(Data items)

-- Start --

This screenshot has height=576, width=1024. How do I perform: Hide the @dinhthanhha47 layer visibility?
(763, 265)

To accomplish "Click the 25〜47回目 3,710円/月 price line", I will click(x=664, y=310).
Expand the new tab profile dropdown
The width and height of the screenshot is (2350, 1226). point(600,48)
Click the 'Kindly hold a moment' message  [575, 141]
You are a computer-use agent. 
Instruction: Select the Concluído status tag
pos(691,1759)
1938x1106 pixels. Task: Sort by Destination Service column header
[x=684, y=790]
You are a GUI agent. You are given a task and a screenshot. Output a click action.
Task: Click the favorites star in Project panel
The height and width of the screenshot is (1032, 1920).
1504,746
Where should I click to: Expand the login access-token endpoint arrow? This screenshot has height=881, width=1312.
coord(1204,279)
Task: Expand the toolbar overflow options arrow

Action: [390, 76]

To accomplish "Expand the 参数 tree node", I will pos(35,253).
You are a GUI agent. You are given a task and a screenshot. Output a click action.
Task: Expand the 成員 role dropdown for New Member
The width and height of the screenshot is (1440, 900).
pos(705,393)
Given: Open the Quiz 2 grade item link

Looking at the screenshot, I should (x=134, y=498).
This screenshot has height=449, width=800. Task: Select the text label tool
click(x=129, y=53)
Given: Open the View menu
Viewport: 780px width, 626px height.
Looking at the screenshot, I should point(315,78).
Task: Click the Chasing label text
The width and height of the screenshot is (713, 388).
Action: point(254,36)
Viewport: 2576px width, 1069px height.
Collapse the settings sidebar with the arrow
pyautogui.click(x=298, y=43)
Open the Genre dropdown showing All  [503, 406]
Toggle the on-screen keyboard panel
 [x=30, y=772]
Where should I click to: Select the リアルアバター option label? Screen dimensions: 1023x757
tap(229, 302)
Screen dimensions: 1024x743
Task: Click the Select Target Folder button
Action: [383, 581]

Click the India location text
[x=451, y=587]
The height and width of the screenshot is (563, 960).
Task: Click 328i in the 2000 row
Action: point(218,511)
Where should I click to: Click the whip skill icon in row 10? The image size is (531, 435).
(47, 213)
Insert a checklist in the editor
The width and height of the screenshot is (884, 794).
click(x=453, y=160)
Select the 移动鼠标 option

-- End --

> _Given exercise_
Change "Expand" to "Open" throughout the rows above and leave everything else as it is.

> _Response to the exercise_
This screenshot has height=576, width=1024. How do I perform: Hide the @dinhthanhha47 layer visibility?
(763, 265)

To accomplish "Click the 25〜47回目 3,710円/月 price line", I will click(x=664, y=310).
Open the new tab profile dropdown
The width and height of the screenshot is (2350, 1226). point(600,48)
Click the 'Kindly hold a moment' message  [575, 141]
You are a computer-use agent. 
Instruction: Select the Concluído status tag
pos(691,1759)
1938x1106 pixels. Task: Sort by Destination Service column header
[x=684, y=790]
You are a GUI agent. You are given a task and a screenshot. Output a click action.
Task: Click the favorites star in Project panel
The height and width of the screenshot is (1032, 1920).
1504,746
Where should I click to: Open the login access-token endpoint arrow? This screenshot has height=881, width=1312.
coord(1204,279)
Task: Open the toolbar overflow options arrow

Action: [390, 76]

To accomplish "Open the 参数 tree node", I will pos(35,253).
You are a GUI agent. You are given a task and a screenshot. Output a click action.
Task: Open the 成員 role dropdown for New Member
The width and height of the screenshot is (1440, 900).
pos(705,393)
Given: Open the Quiz 2 grade item link

Looking at the screenshot, I should (x=134, y=498).
This screenshot has height=449, width=800. Task: Select the text label tool
click(x=129, y=53)
Given: Open the View menu
Viewport: 780px width, 626px height.
Looking at the screenshot, I should point(315,78).
Task: Click the Chasing label text
The width and height of the screenshot is (713, 388).
Action: point(254,36)
Viewport: 2576px width, 1069px height.
Collapse the settings sidebar with the arrow
pyautogui.click(x=298, y=43)
Open the Genre dropdown showing All  [503, 406]
Toggle the on-screen keyboard panel
 [x=30, y=772]
Where should I click to: Select the リアルアバター option label? Screen dimensions: 1023x757
tap(229, 302)
Screen dimensions: 1024x743
Task: Click the Select Target Folder button
Action: [383, 581]

Click the India location text
[x=451, y=587]
The height and width of the screenshot is (563, 960).
Task: Click 328i in the 2000 row
Action: point(218,511)
Where should I click to: Click the whip skill icon in row 10? The image size is (531, 435).
(47, 213)
Insert a checklist in the editor
The width and height of the screenshot is (884, 794).
click(x=453, y=160)
Select the 移动鼠标 option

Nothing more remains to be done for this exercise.